-------- Working data --------

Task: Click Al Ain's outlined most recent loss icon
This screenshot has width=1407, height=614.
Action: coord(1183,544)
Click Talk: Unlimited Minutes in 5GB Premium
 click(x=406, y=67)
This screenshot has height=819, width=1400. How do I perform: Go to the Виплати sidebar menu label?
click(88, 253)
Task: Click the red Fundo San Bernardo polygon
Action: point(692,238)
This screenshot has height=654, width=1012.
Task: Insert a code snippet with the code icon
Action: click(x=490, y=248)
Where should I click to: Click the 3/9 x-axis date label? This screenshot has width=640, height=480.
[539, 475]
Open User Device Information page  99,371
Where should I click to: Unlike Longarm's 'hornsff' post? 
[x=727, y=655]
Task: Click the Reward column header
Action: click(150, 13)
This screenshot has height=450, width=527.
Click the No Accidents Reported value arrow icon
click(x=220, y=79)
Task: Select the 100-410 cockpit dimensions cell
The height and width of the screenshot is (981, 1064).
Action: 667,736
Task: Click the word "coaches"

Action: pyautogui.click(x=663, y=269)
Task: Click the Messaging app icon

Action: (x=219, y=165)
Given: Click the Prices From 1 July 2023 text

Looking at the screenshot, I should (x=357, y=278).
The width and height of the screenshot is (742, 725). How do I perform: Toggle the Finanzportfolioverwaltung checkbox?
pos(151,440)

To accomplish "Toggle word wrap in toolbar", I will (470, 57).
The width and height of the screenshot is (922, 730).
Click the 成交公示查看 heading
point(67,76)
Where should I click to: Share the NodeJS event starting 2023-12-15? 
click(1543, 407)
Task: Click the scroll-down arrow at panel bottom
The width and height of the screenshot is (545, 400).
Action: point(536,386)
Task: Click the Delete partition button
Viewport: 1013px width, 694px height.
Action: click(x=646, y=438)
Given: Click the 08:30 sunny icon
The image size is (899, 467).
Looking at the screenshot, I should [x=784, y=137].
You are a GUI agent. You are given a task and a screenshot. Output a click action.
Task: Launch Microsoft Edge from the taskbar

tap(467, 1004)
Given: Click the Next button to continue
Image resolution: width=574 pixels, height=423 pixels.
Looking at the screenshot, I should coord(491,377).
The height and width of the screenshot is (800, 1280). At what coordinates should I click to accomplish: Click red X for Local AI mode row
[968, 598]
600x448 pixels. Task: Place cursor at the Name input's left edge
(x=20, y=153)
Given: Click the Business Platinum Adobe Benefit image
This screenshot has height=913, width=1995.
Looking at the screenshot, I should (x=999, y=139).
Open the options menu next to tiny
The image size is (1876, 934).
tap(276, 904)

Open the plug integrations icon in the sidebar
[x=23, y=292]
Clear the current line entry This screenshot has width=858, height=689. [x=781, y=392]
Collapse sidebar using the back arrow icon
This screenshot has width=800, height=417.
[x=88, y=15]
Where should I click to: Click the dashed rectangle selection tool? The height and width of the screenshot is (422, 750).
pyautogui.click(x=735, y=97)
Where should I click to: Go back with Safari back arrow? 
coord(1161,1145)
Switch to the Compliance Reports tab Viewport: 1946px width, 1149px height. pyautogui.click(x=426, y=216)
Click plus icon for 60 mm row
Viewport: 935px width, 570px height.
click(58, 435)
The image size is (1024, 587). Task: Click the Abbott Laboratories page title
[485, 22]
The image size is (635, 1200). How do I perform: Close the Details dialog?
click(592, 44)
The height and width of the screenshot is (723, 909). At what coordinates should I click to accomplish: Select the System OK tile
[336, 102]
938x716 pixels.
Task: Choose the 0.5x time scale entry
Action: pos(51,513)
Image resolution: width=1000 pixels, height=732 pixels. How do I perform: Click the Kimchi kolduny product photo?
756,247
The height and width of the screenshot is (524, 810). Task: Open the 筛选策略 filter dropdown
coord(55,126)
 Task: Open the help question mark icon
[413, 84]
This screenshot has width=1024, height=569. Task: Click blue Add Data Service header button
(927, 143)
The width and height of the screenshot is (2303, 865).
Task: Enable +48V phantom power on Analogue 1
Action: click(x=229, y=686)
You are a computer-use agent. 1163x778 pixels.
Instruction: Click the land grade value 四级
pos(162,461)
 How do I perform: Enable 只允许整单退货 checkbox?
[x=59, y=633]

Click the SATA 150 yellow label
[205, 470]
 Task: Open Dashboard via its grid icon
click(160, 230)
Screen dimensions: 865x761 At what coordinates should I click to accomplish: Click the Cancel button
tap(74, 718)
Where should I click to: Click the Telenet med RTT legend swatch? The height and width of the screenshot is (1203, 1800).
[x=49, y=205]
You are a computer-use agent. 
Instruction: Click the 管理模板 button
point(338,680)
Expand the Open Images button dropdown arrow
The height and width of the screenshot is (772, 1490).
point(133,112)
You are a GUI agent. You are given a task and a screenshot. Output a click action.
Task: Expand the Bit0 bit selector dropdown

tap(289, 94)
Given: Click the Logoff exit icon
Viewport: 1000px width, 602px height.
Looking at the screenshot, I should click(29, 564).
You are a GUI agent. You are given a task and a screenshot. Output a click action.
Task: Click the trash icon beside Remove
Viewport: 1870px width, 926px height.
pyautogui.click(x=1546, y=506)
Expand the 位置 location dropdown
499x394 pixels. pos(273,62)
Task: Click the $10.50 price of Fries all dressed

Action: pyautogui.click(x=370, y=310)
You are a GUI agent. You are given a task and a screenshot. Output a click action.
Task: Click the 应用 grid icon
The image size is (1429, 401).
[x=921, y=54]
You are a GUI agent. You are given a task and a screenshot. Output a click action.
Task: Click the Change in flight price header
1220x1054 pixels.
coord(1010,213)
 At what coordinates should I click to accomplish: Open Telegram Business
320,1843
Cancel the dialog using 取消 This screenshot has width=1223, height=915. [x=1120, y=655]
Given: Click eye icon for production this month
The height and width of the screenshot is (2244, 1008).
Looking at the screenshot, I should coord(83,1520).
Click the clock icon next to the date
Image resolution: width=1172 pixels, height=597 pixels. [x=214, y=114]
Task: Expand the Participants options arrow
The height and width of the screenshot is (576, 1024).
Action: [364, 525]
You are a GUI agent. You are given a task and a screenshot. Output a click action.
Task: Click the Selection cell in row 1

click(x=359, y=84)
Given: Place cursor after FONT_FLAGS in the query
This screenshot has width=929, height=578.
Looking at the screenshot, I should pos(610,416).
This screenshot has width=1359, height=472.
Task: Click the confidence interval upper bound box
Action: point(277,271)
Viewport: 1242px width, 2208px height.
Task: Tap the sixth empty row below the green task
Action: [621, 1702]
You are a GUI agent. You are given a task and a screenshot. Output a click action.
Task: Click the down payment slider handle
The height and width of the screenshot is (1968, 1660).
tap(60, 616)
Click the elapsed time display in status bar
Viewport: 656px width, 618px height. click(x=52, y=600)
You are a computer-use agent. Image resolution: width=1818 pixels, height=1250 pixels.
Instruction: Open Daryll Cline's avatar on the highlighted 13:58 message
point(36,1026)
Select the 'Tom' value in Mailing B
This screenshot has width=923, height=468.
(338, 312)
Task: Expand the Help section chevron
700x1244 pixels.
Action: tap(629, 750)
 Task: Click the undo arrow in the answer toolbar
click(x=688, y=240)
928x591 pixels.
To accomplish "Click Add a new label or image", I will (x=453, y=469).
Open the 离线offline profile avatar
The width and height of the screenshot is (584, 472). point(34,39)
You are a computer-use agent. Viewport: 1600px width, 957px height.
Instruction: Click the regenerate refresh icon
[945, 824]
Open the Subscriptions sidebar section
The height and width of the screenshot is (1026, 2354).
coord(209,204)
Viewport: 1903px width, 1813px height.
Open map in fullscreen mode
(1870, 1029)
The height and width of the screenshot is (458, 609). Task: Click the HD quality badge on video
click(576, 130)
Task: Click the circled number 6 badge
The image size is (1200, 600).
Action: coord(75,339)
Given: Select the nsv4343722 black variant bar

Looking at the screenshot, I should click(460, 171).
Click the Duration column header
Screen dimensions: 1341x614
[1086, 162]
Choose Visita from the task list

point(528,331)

--------

◆ Activity: Look through the records and gather each line with the word "computer".

◆ Result of this task:
You are a computer-use agent. 1163x778 pixels.
You are a computer-use agent. 
You are a computer-use agent. Image resolution: width=1818 pixels, height=1250 pixels.
You are a computer-use agent. Viewport: 1600px width, 957px height.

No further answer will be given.